Please return each entry that follows exactly as written, and keep the pictures out.
##### Excerpted data
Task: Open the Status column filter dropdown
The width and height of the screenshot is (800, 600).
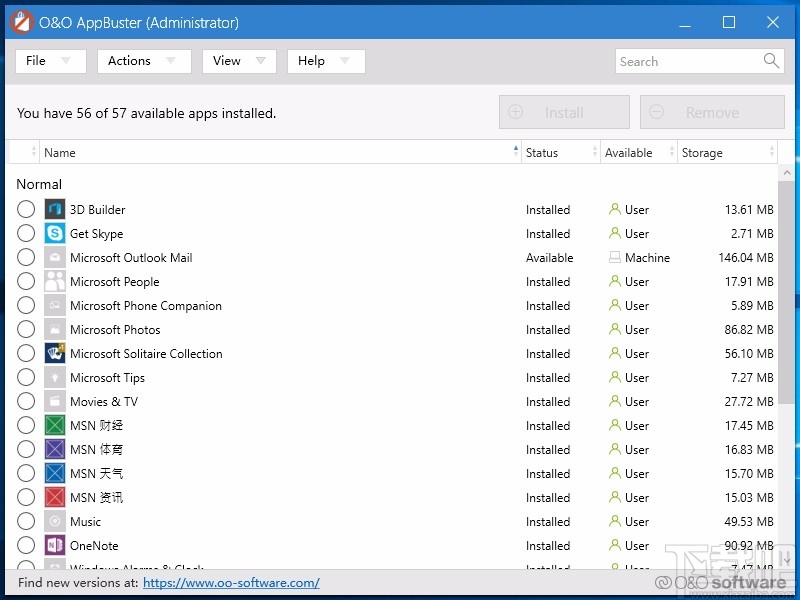Action: tap(592, 152)
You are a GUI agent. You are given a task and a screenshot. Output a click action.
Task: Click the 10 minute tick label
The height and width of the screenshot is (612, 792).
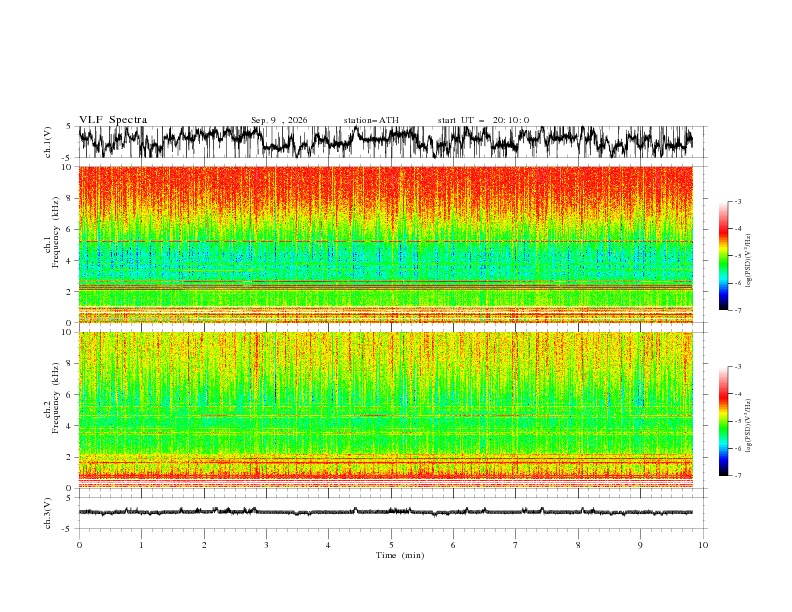click(x=703, y=545)
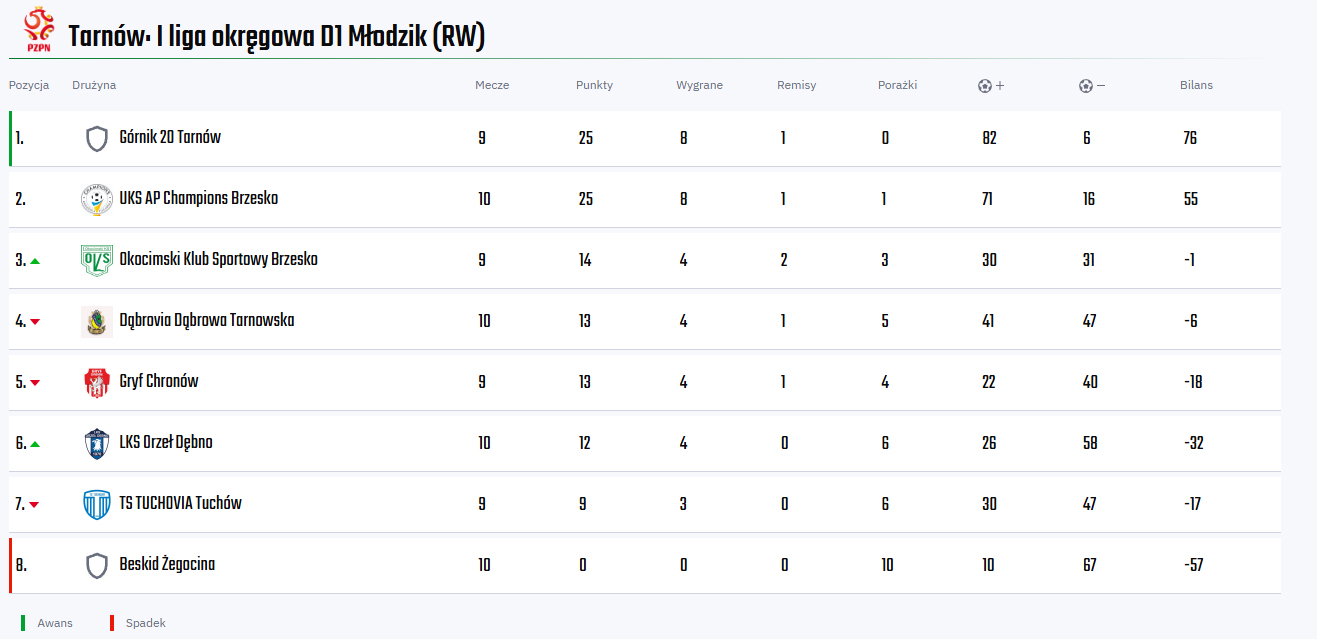Click the PZPN logo in header
Viewport: 1317px width, 639px height.
coord(39,30)
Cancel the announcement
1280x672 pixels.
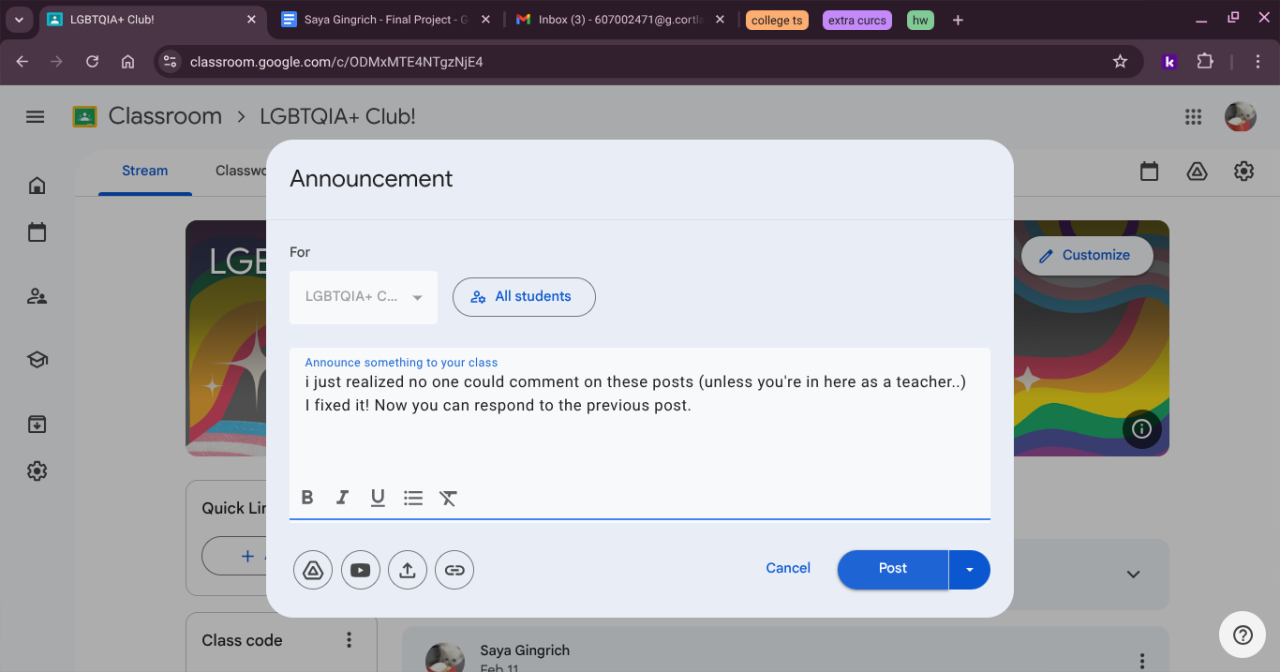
##########
> **Completed task**:
Task: Open the Status column filter dropdown
The width and height of the screenshot is (800, 600).
Action: tap(592, 152)
You are a GUI agent. You are given a task and a screenshot. Output a click action.
Task: Click the 10 minute tick label
The height and width of the screenshot is (612, 792).
click(x=703, y=545)
Click the PZPN logo in header
Viewport: 1317px width, 639px height.
coord(39,30)
Cancel the announcement
1280x672 pixels.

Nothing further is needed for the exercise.